Here’s to New Beginnings
There are many teachers out there who have been unfairly (or fairly) judged in a negative manner by their former principals. For these teachers, a new principal is an opportunity for a new start. If your new principal is an effective leader, they do not judge you based on what you have done in the past. If they are an effective leader, they will focus on what you will do in the future. As a new principal, I am not worried about past evaluations, I am focused on all of the positives starting now and moving forward. Having a new leader will provide you with the opportunity to showcase your talents and skills. Having a new leader will allow you to take an educational risk that will create incredible learning opportunities for your students. A new leader does not know how “things have always been done”. This is an opportunity to break free (or improve) of the past in order to get better as teacher, staff, and school.
Opportunity to Grow
One thing all educators must recognize that change is an opportunity to grow. When a new principal comes on board to a school, teachers and principals must collectively push each other to grow. When a new principal comes in, they cannot have the mindset that they are going to blindly implement all of their plans and programs. Principals must recognize that they need to listen and learn from their teachers. As I am beginning my new position, I am grateful of all the conversations I am having with teachers. Their ideas and questions are causing me to think and reflect, which will lead to be growing as a professional. Having conversations with the new principal is something some teachers are hesitant in doing. There is a perceived fear that questioning or giving an opinion will make them “look bad” in the eyes of their “new boss”. In gearing up for this change, principals must make sure we eliminate these feelings. Teachers, make sure you are having these conversations, and principals, we must make sure that we welcome and encourage them to take place. It is only through understanding each other’s WHY will we be able to grow together.

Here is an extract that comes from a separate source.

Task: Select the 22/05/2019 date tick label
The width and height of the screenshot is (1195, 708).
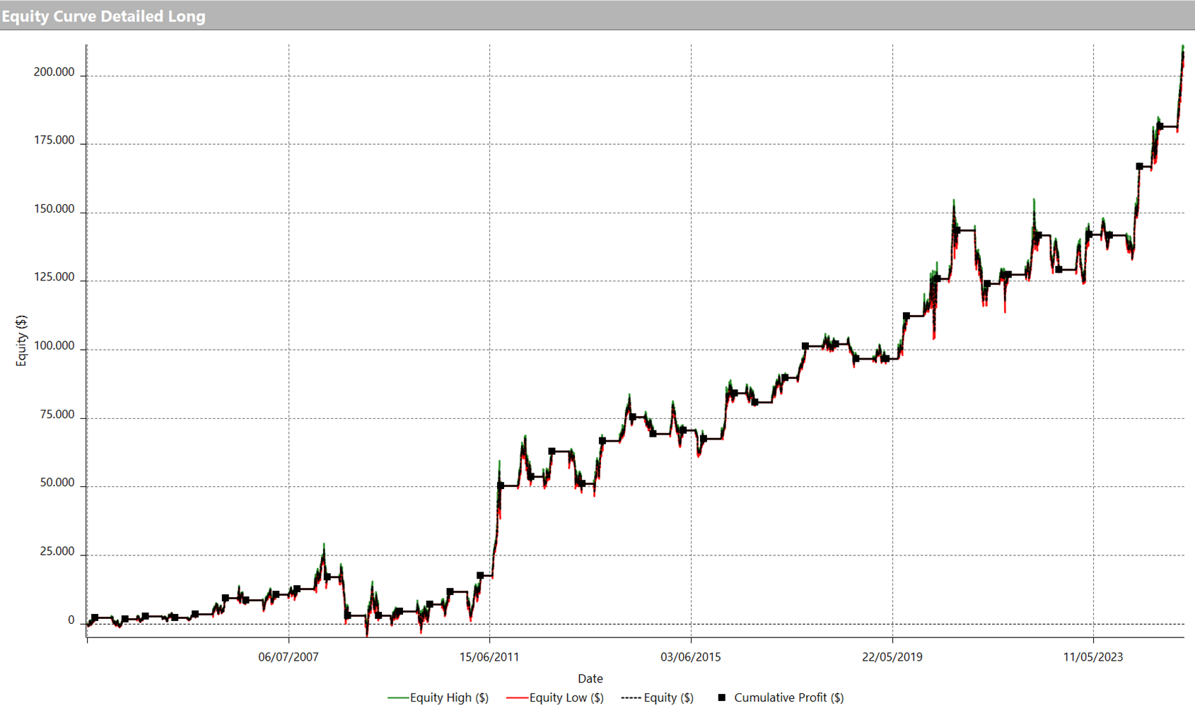Action: pos(892,657)
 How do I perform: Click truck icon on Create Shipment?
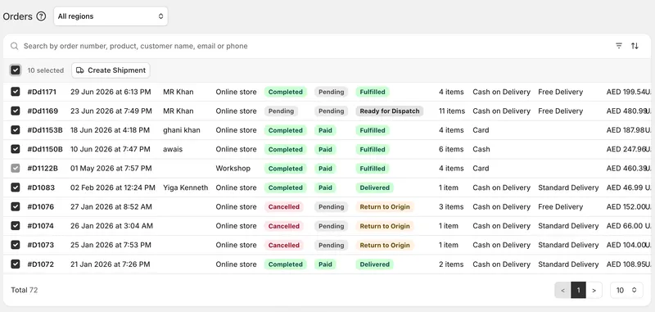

In most cases, there is going to be a major shift that occurs when a new principal begins in a school building. With that shift will come easy times, hard times, fun times, and sad times. We must be ready for all of these, but the only way to ensure that we move forward is look for and focus on the good in education. Principals, we cannot take ourselves too seriously and it is ok to lighten the mood and laugh when you have errored or did something humorous. Teachers, it is important for the new principal to truly know who you are. The more that a teacher and a principal know about each other, the better the working relationship that will develop and allow both to grow together.
There will be mistakes. There will be challenges, but if we can remember to do the following, we will be on the right path for creating a successful learning environment for our students: Celebrate the good, reflect on the failures, and laugh through the tough times.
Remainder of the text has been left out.